Brief
Repeat the lines from the one containing "The width and height of the screenshot is (800, 581)." through the last line of the data, exactly, pictures omitted.

Data records
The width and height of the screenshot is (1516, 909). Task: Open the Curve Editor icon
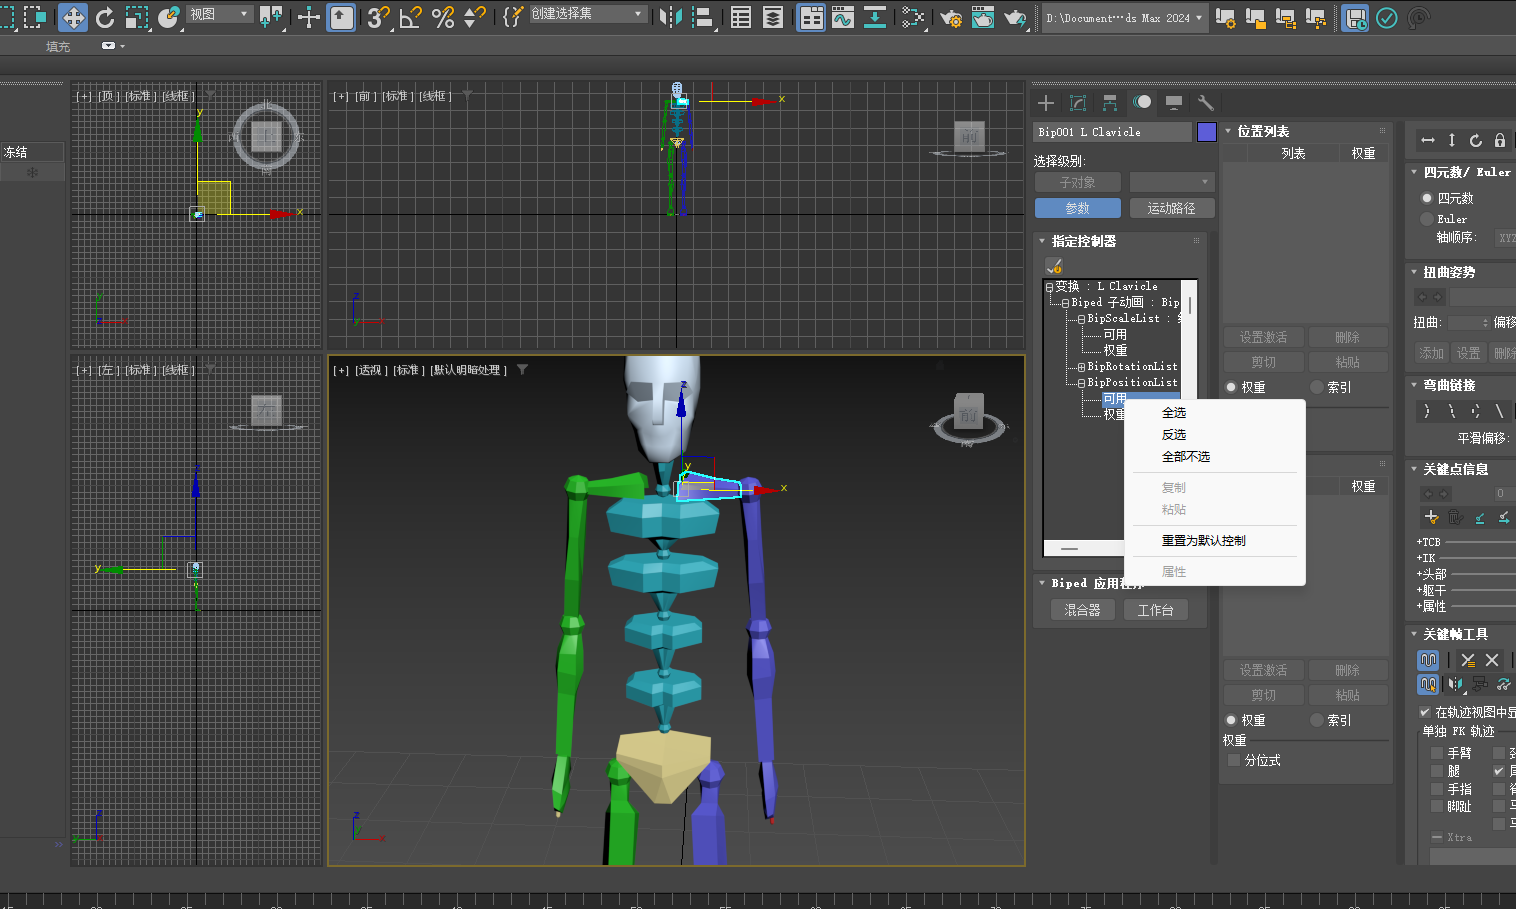pos(843,17)
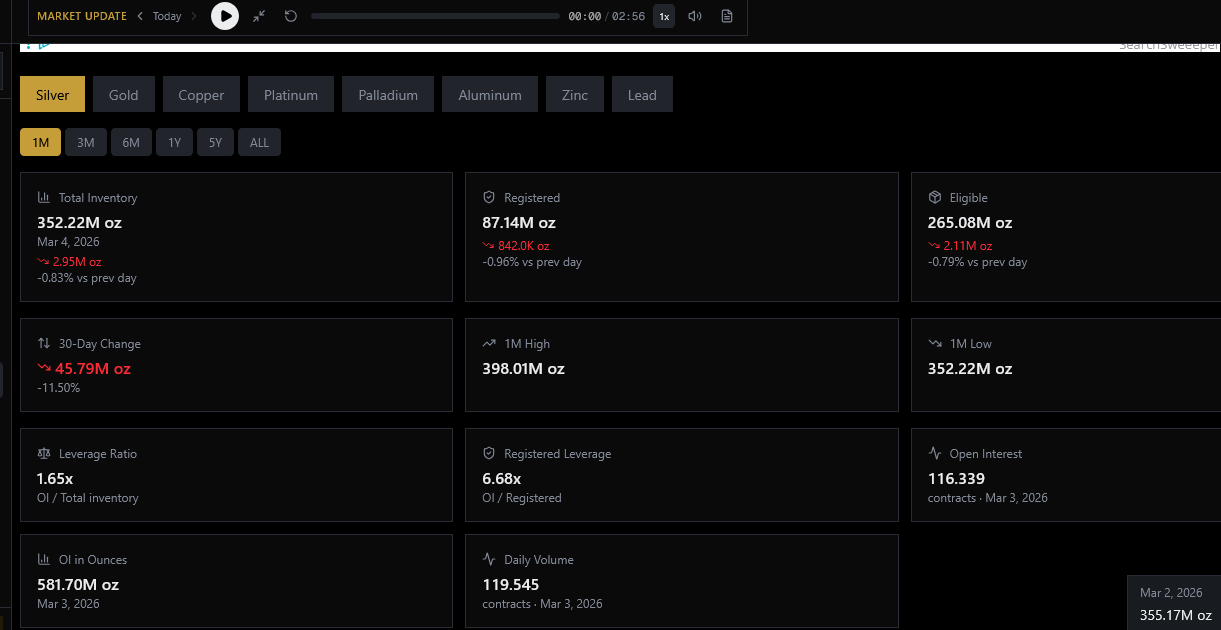The height and width of the screenshot is (630, 1221).
Task: Show ALL time range data
Action: point(259,142)
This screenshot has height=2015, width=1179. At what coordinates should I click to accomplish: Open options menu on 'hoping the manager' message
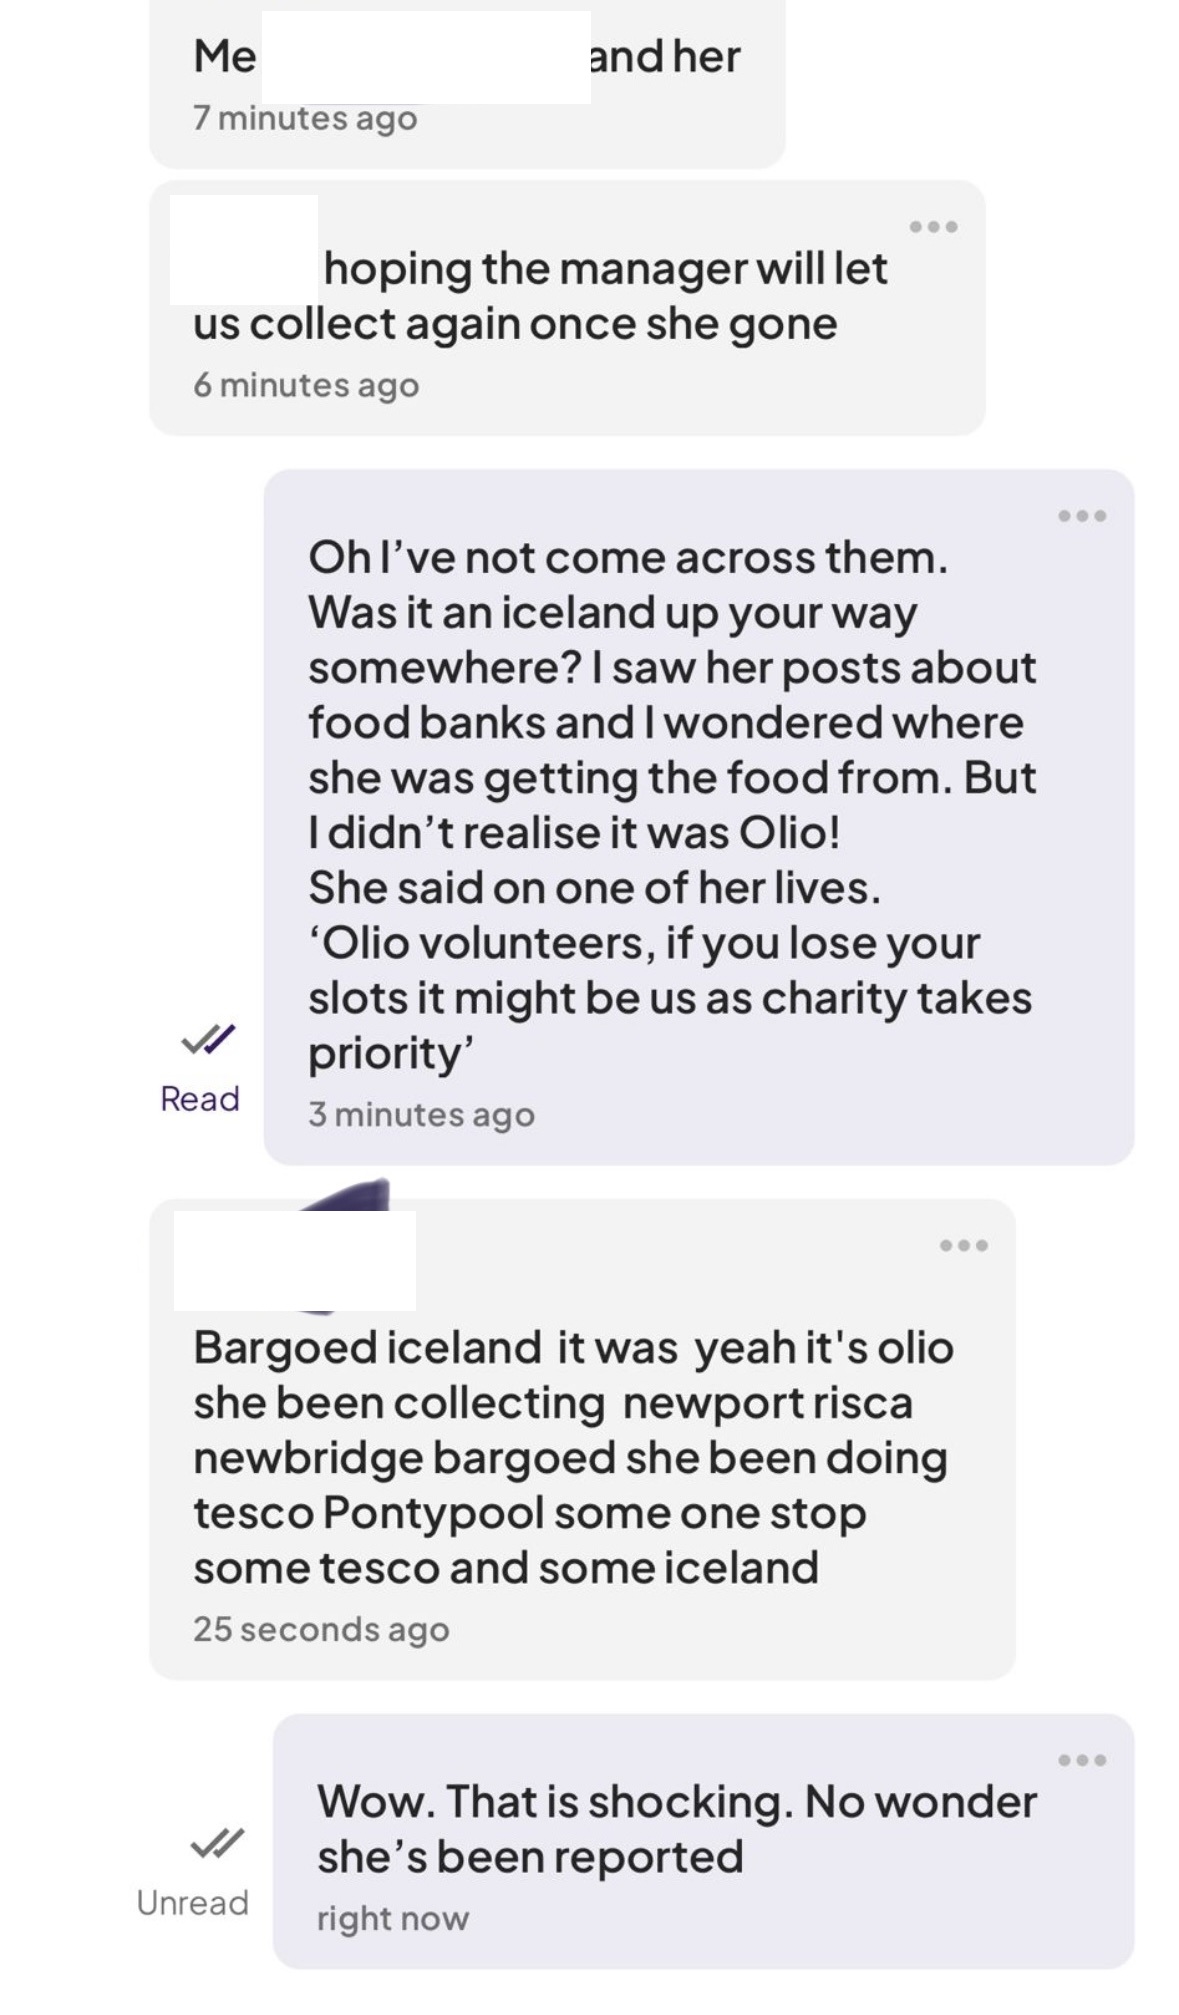[x=933, y=227]
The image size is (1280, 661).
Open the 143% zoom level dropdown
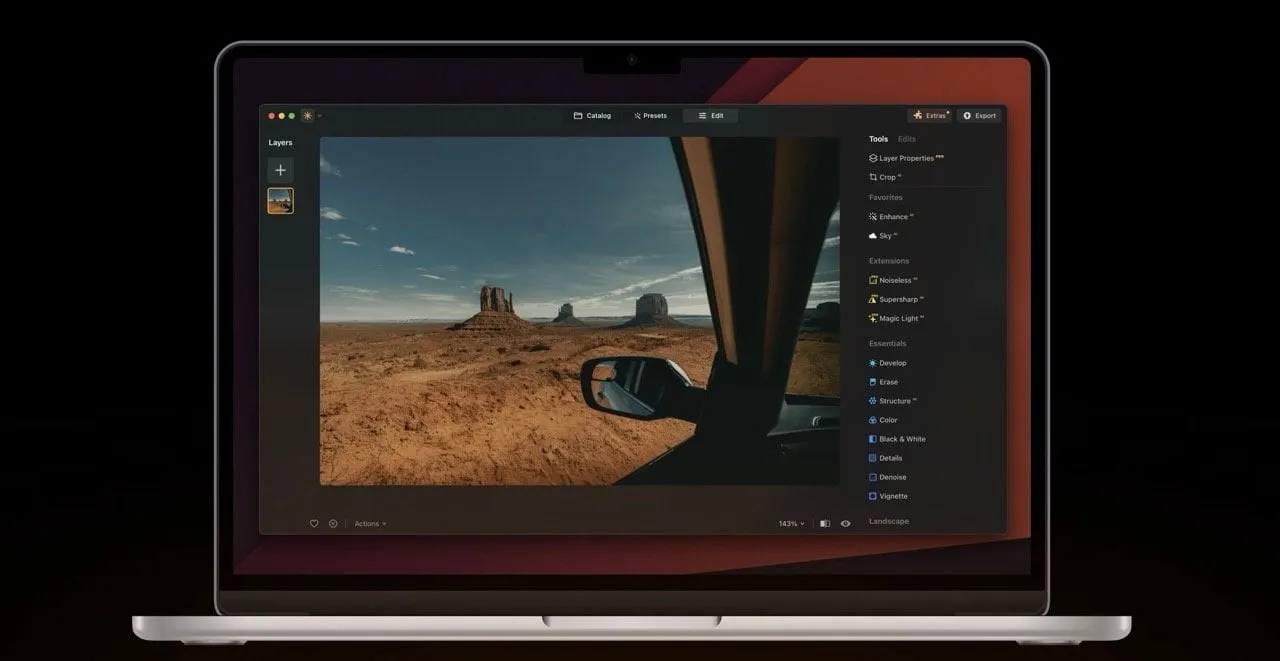click(791, 524)
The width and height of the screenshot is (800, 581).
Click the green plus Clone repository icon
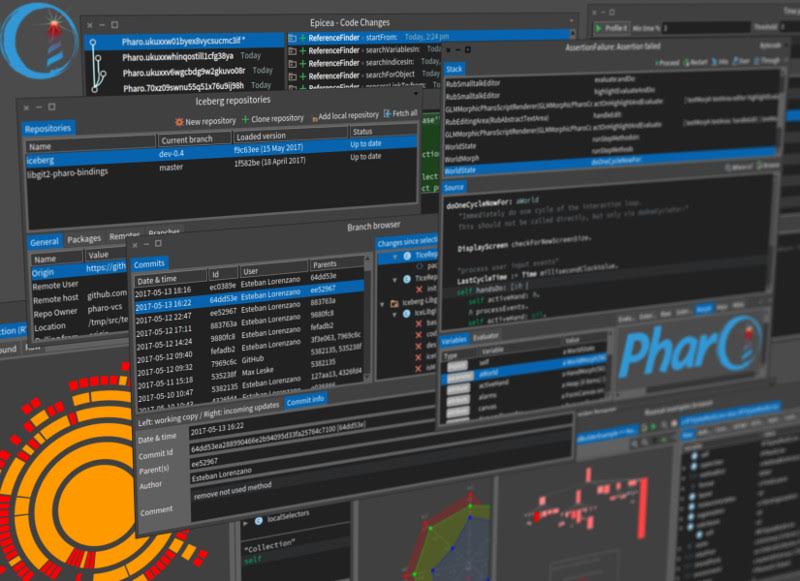[x=245, y=119]
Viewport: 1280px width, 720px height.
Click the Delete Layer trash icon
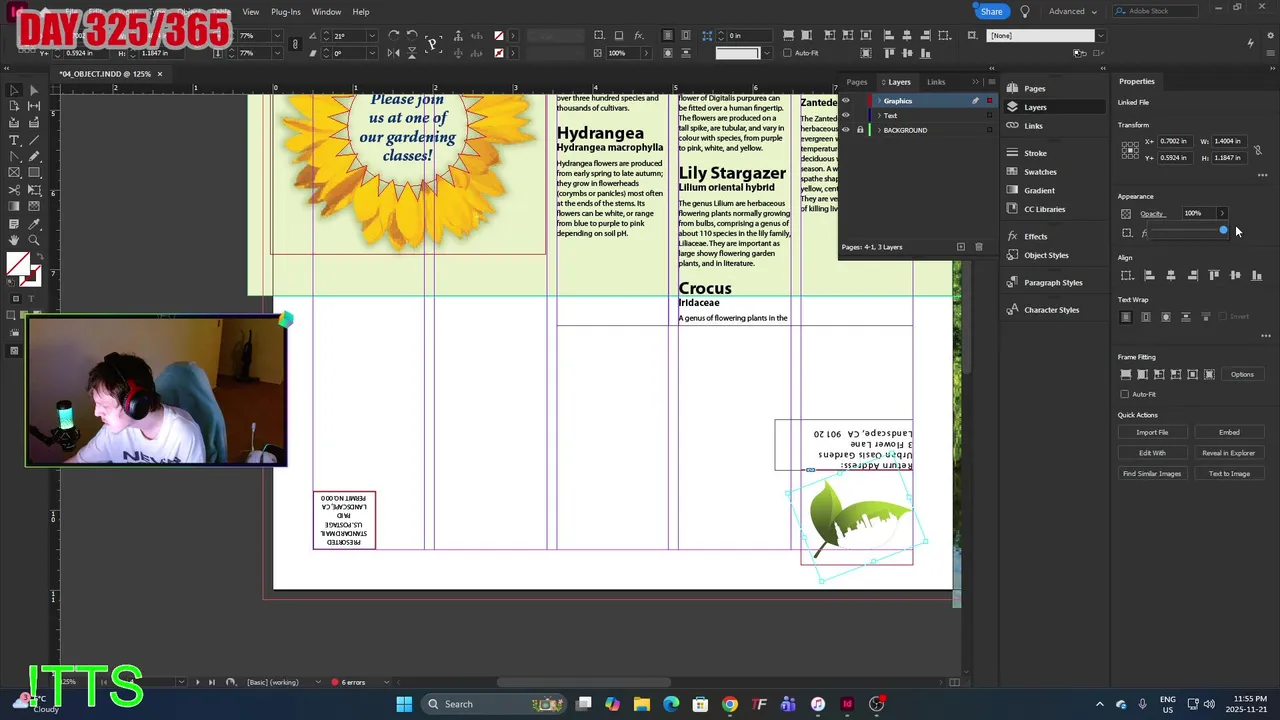(979, 247)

Exercise result
The width and height of the screenshot is (800, 581).
Click the green plus Clone repository icon
[x=245, y=119]
Viewport: 1280px width, 720px height.
Click the Delete Layer trash icon
(979, 247)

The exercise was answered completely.